→ Your goal
Using the listing below, set down exactly the lines starting at the line that contains "The width and height of the screenshot is (1152, 865)." and ending at the line that contains "Click the L (losses) column header", both included, and no others.

→ Data shown
>>>>>
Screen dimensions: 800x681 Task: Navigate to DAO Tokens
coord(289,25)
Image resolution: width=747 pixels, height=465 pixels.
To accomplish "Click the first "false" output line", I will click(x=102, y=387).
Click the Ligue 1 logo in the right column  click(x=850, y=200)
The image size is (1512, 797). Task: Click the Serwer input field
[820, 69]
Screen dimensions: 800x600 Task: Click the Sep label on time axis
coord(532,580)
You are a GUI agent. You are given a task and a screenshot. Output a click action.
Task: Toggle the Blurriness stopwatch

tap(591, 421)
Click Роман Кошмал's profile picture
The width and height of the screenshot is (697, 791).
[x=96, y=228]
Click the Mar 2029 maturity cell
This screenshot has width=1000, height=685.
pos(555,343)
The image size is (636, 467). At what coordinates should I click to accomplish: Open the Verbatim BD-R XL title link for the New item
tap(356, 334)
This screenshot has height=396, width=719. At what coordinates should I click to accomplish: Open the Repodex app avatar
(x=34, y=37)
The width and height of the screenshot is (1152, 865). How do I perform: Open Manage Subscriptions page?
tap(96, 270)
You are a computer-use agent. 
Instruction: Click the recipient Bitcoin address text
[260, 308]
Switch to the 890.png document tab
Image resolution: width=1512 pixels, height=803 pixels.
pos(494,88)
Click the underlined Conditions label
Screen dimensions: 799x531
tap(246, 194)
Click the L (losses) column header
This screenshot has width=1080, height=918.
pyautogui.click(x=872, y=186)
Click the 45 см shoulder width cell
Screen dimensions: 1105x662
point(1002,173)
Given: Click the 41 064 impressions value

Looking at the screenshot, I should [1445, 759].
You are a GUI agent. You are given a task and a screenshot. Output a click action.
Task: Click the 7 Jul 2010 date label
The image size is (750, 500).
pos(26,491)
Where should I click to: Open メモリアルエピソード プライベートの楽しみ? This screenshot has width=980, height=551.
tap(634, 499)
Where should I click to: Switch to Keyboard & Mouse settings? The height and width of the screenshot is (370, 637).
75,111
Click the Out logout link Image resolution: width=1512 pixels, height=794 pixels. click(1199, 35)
<<<<<
→ Response below
The width and height of the screenshot is (1152, 865). How do I perform: Open Manage Subscriptions page?
tap(96, 270)
You are a computer-use agent. 
Instruction: Click the recipient Bitcoin address text
[260, 308]
Switch to the 890.png document tab
Image resolution: width=1512 pixels, height=803 pixels.
pos(494,88)
Click the underlined Conditions label
Screen dimensions: 799x531
tap(246, 194)
Click the L (losses) column header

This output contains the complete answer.